I had the opportunity to visit recently, for both work and fun, 3 days of each. For work, I am an ophthalmology consultant in the eye department, where I once worked full time about 20 years ago. I have maintained my license and visit once or twice a year to assist in the eye clinic where their national health service has perpetual long wait lists for eye care.
I combined this trip with a hiking and kayaking adventure in the Abel Tasman National Park on the South Island.
Getting to New Zealand is easy but not for the faint hearted as the flight from the US to Auckland is about 12 hours. Nonstop flights depart daily from Los Angeles, San Francisco and Houston via United or Air New Zealand. Several flights per week depart from Chicago and New York City, but these flights are even longer and out of the way if traveling from Denver.
Fortunately, flights from the US leave at night and if you can sleep on the flight, arrival early in the morning, two days later due to crossing the international date line, is not so bad. Even better is a lie flat business class seat. The day lost going to NZ will be recovered when you return to the US. Clockwise I often arrive home before I departed NZ.
An easy to obtain electronic travel visa is required but there are no longer any COVID requirements, either testing or vaccination. A day in Auckland is a good way to relax after a long flight and chip away at some of the inevitable jet lag.
After that, the adventures begin. New Zealand has 14 national parks and stunning scenery, especially in the South Island. From volcanic plains and glaciers to rain forests and fiords, there is much to see and do, especially if you enjoy hiking. The hikes vary in length and difficulty, but there is something for everyone. I recommend the guided hikes where you stay in a comfortable lodge, enjoying a soft bed, hot shower, delicious meal, and glass of wine, rather than bunking in an open hut, especially if it is raining, a frequent phenomenon along their West coast.

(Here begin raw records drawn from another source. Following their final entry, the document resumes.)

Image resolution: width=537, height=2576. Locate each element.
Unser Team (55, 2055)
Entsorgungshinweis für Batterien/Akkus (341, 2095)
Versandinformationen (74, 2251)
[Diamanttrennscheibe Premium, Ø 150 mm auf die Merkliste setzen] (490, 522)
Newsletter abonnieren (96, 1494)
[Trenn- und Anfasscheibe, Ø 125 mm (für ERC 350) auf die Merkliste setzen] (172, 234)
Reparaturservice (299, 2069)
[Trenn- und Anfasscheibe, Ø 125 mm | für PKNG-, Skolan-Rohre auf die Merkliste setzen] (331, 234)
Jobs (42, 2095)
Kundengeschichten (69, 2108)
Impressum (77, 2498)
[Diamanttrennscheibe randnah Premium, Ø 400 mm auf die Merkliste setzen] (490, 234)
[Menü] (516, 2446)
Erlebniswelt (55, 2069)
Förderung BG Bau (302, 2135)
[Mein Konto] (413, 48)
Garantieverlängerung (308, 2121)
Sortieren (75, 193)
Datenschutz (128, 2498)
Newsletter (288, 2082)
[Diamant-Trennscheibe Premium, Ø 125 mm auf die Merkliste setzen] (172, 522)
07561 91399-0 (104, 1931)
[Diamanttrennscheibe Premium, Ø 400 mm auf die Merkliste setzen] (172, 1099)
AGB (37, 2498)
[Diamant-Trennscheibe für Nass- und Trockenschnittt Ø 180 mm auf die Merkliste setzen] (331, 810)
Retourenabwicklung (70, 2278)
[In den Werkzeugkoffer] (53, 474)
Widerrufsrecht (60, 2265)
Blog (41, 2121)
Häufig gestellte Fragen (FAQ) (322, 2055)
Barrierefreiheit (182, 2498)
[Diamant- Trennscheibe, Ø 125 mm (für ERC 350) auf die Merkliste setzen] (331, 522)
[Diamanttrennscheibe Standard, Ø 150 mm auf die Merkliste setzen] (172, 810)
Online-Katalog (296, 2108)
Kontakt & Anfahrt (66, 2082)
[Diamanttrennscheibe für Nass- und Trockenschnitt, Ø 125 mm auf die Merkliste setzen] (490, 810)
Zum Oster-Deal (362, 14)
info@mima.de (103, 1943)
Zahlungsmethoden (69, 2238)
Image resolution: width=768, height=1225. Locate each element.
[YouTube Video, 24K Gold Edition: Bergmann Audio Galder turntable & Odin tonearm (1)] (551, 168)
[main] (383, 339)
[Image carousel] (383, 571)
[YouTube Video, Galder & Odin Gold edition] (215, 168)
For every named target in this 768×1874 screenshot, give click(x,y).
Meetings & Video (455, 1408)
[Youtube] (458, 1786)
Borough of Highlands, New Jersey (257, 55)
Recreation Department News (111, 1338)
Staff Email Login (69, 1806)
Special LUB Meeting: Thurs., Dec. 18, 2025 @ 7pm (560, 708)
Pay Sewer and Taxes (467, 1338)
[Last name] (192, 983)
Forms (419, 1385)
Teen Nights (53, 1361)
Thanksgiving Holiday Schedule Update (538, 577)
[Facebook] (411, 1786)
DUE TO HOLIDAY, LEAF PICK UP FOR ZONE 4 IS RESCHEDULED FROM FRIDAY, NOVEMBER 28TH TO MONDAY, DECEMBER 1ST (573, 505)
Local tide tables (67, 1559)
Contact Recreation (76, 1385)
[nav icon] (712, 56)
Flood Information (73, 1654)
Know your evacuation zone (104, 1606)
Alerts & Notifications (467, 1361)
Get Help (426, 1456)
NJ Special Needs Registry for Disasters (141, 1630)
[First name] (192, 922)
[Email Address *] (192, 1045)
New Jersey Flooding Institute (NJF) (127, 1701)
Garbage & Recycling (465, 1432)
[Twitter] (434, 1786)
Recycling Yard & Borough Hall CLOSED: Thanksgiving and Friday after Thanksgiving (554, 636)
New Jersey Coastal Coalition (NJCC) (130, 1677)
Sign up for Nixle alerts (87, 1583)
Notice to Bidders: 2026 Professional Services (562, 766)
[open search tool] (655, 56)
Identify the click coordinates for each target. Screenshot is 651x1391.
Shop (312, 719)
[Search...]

New Zealand is mostly cashless, and a credit or debit card will make purchases much easier. Mobile phones work just fine over there. My carrier is AT&T and for $10/day I can use my phone just as I use it at home – calls, messages, email, and web browsing.
The culture has a British flavor as NZ is part of the Commonwealth, but the accent is distinct from the UK and similar to, but still different than that in Australia. There is also a heavy Māori influence, the Māori being New Zealand’s indigenous peoples.
Although a long trip, NZ is an easy country to visit and well worth it if you are looking for an out of the way adventure. Given the travel distance, I would recommend at least two weeks to get a good taste of the country.